Work to complete - The full listing is to be transcribed exactly, with each picture left out.
──────
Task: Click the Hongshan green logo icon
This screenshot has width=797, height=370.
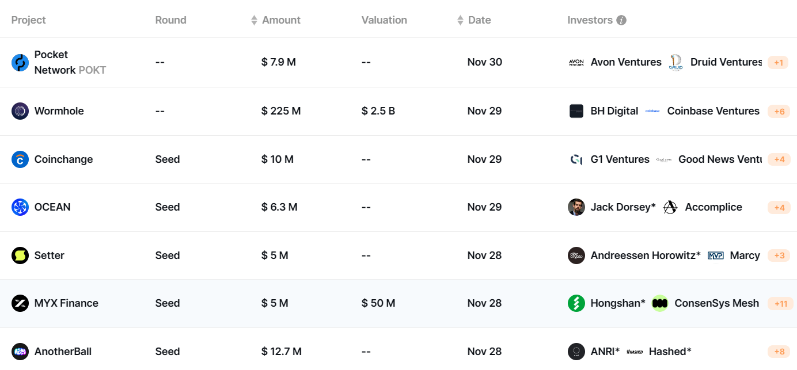Action: point(576,303)
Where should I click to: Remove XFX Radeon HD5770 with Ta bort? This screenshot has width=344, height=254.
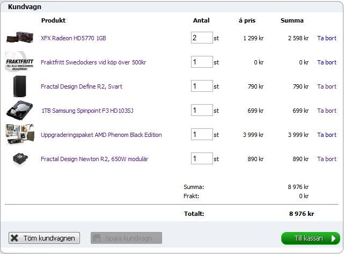327,38
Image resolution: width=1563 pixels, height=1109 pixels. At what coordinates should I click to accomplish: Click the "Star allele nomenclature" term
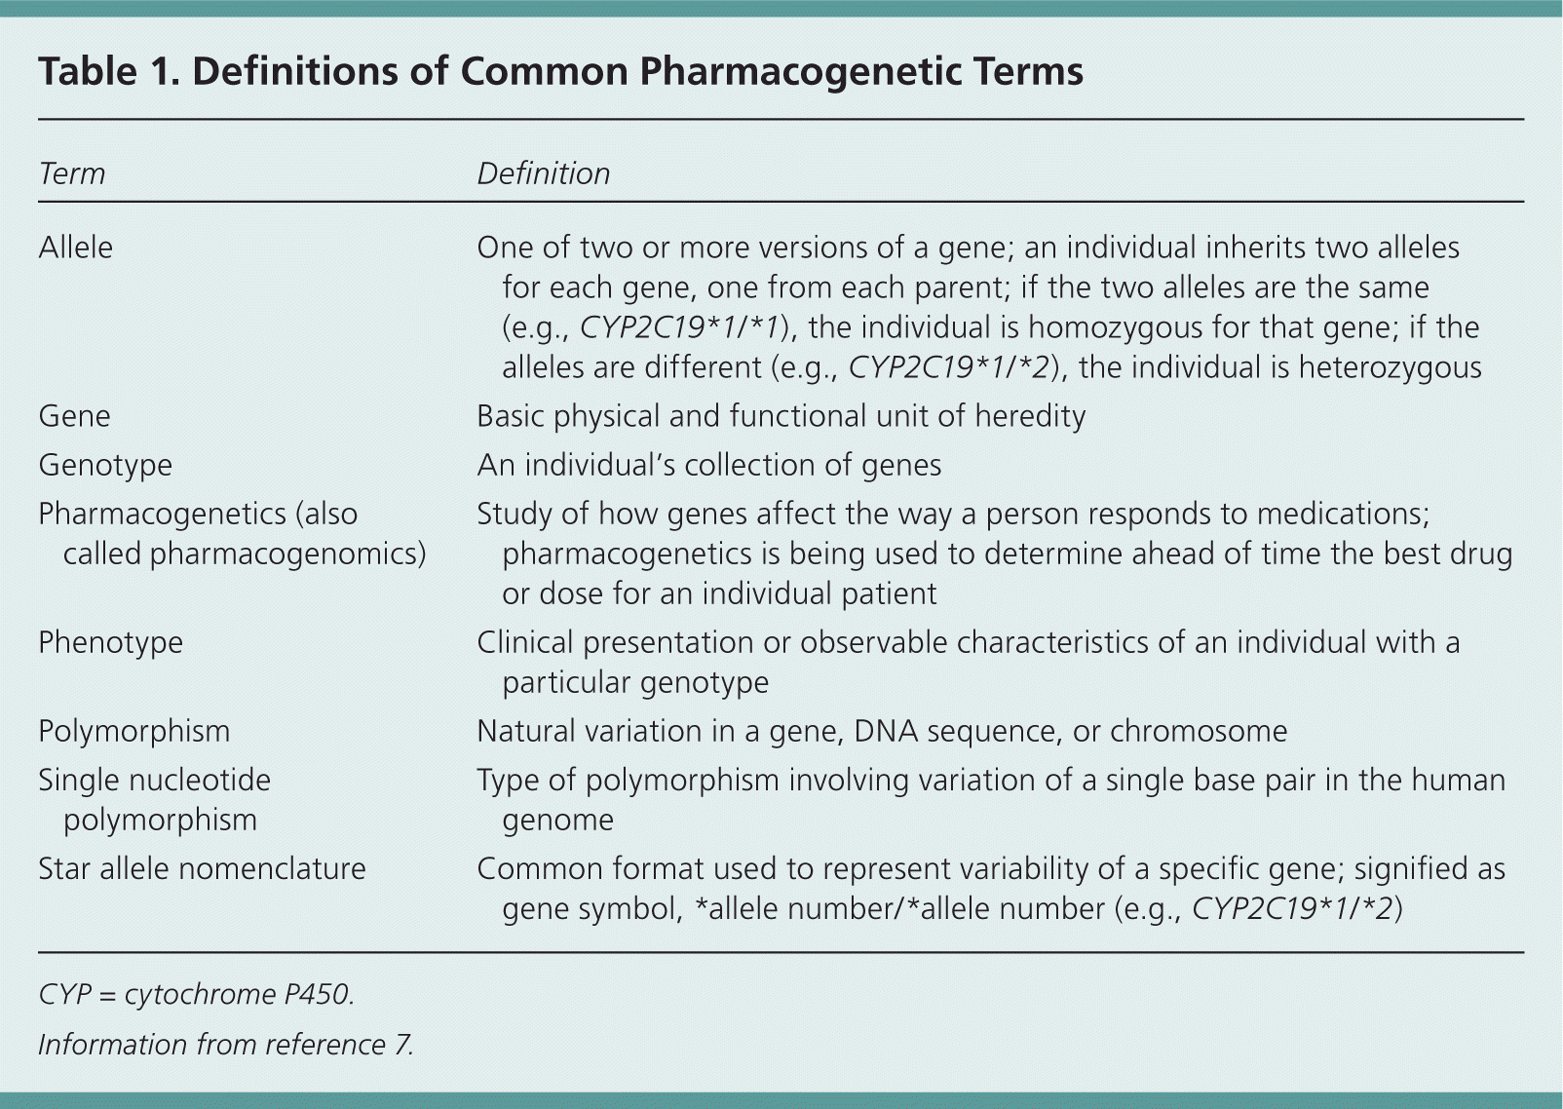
──────
Output of the task -
Task: Click the Hongshan green logo icon
This screenshot has width=797, height=370.
Action: point(576,303)
Where should I click to: Remove XFX Radeon HD5770 with Ta bort? This screenshot has width=344, height=254.
327,38
Image resolution: width=1563 pixels, height=1109 pixels. At what coordinates should I click to accomplish: Click the "Star allele nomenclature" term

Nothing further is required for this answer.